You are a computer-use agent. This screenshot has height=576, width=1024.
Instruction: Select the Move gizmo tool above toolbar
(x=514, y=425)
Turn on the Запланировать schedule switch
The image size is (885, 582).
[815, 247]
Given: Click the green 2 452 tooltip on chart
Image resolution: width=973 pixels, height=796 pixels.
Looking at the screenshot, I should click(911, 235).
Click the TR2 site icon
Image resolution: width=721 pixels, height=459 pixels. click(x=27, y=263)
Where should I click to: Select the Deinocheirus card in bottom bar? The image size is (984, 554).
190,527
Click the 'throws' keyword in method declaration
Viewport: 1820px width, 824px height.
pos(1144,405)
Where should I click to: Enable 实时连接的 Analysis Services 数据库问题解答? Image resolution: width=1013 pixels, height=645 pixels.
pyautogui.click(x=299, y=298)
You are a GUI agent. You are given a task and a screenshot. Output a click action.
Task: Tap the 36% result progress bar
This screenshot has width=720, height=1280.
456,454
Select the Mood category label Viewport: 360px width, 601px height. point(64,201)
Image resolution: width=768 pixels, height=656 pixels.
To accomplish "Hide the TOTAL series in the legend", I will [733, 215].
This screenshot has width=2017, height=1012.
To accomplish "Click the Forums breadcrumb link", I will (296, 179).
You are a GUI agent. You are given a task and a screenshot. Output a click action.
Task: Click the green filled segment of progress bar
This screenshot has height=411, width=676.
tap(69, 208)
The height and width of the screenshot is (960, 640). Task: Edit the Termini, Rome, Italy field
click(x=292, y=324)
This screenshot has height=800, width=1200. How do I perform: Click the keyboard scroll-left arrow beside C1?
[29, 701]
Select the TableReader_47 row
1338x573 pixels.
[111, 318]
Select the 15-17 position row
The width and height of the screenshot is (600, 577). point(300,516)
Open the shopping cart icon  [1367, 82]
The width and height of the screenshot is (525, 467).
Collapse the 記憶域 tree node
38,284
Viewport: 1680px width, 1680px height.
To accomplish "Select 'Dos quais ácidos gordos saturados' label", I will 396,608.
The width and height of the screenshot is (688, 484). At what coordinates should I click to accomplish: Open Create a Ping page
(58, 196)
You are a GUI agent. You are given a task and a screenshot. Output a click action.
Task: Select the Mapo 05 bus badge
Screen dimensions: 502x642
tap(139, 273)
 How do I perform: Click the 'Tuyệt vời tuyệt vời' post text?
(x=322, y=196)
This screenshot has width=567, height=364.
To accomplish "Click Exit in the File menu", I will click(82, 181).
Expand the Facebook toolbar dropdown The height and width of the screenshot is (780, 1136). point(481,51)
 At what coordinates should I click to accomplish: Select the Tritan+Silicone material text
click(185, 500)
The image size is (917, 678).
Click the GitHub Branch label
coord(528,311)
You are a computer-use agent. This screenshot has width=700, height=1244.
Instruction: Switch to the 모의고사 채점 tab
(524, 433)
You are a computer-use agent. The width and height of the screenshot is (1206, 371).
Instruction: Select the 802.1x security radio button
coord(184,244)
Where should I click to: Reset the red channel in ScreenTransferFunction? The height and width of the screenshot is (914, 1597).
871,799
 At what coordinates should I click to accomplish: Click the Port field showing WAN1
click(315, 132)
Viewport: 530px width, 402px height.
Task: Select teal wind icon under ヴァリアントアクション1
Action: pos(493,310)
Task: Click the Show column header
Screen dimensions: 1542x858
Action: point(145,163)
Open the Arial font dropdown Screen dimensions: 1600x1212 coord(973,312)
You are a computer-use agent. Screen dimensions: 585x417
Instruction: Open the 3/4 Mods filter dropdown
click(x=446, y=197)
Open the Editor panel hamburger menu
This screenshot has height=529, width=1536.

*-*-*

**Assigned task:**
Retype each entry exactly, leaving none of them out.

**Task answer:**
You are a computer-use agent. This screenshot has height=576, width=1024.
Instruction: Select the Move gizmo tool above toolbar
(x=514, y=425)
Turn on the Запланировать schedule switch
The image size is (885, 582).
[815, 247]
Given: Click the green 2 452 tooltip on chart
Image resolution: width=973 pixels, height=796 pixels.
Looking at the screenshot, I should click(911, 235).
Click the TR2 site icon
Image resolution: width=721 pixels, height=459 pixels. click(x=27, y=263)
Where should I click to: Select the Deinocheirus card in bottom bar? The image size is (984, 554).
190,527
Click the 'throws' keyword in method declaration
Viewport: 1820px width, 824px height.
pos(1144,405)
Where should I click to: Enable 实时连接的 Analysis Services 数据库问题解答? Image resolution: width=1013 pixels, height=645 pixels.
pyautogui.click(x=299, y=298)
You are a GUI agent. You are given a task and a screenshot. Output a click action.
Task: Tap the 36% result progress bar
This screenshot has width=720, height=1280.
456,454
Select the Mood category label Viewport: 360px width, 601px height. point(64,201)
Image resolution: width=768 pixels, height=656 pixels.
To accomplish "Hide the TOTAL series in the legend", I will [733, 215].
This screenshot has width=2017, height=1012.
To accomplish "Click the Forums breadcrumb link", I will (296, 179).
You are a GUI agent. You are given a task and a screenshot. Output a click action.
Task: Click the green filled segment of progress bar
This screenshot has height=411, width=676.
tap(69, 208)
The height and width of the screenshot is (960, 640). Task: Edit the Termini, Rome, Italy field
click(x=292, y=324)
This screenshot has height=800, width=1200. How do I perform: Click the keyboard scroll-left arrow beside C1?
[29, 701]
Select the TableReader_47 row
1338x573 pixels.
[111, 318]
Select the 15-17 position row
The width and height of the screenshot is (600, 577). point(300,516)
Open the shopping cart icon  [1367, 82]
The width and height of the screenshot is (525, 467).
Collapse the 記憶域 tree node
38,284
Viewport: 1680px width, 1680px height.
To accomplish "Select 'Dos quais ácidos gordos saturados' label", I will 396,608.
The width and height of the screenshot is (688, 484). At what coordinates should I click to accomplish: Open Create a Ping page
(58, 196)
You are a GUI agent. You are given a task and a screenshot. Output a click action.
Task: Select the Mapo 05 bus badge
Screen dimensions: 502x642
tap(139, 273)
 How do I perform: Click the 'Tuyệt vời tuyệt vời' post text?
(x=322, y=196)
This screenshot has width=567, height=364.
To accomplish "Click Exit in the File menu", I will click(82, 181).
Expand the Facebook toolbar dropdown The height and width of the screenshot is (780, 1136). point(481,51)
 At what coordinates should I click to accomplish: Select the Tritan+Silicone material text
click(185, 500)
The image size is (917, 678).
Click the GitHub Branch label
coord(528,311)
You are a computer-use agent. This screenshot has width=700, height=1244.
Instruction: Switch to the 모의고사 채점 tab
(524, 433)
You are a computer-use agent. The width and height of the screenshot is (1206, 371).
Instruction: Select the 802.1x security radio button
coord(184,244)
Where should I click to: Reset the red channel in ScreenTransferFunction? The height and width of the screenshot is (914, 1597).
871,799
 At what coordinates should I click to accomplish: Click the Port field showing WAN1
click(315, 132)
Viewport: 530px width, 402px height.
Task: Select teal wind icon under ヴァリアントアクション1
Action: pos(493,310)
Task: Click the Show column header
Screen dimensions: 1542x858
Action: point(145,163)
Open the Arial font dropdown Screen dimensions: 1600x1212 coord(973,312)
You are a computer-use agent. Screen dimensions: 585x417
Instruction: Open the 3/4 Mods filter dropdown
click(x=446, y=197)
Open the Editor panel hamburger menu
This screenshot has height=529, width=1536.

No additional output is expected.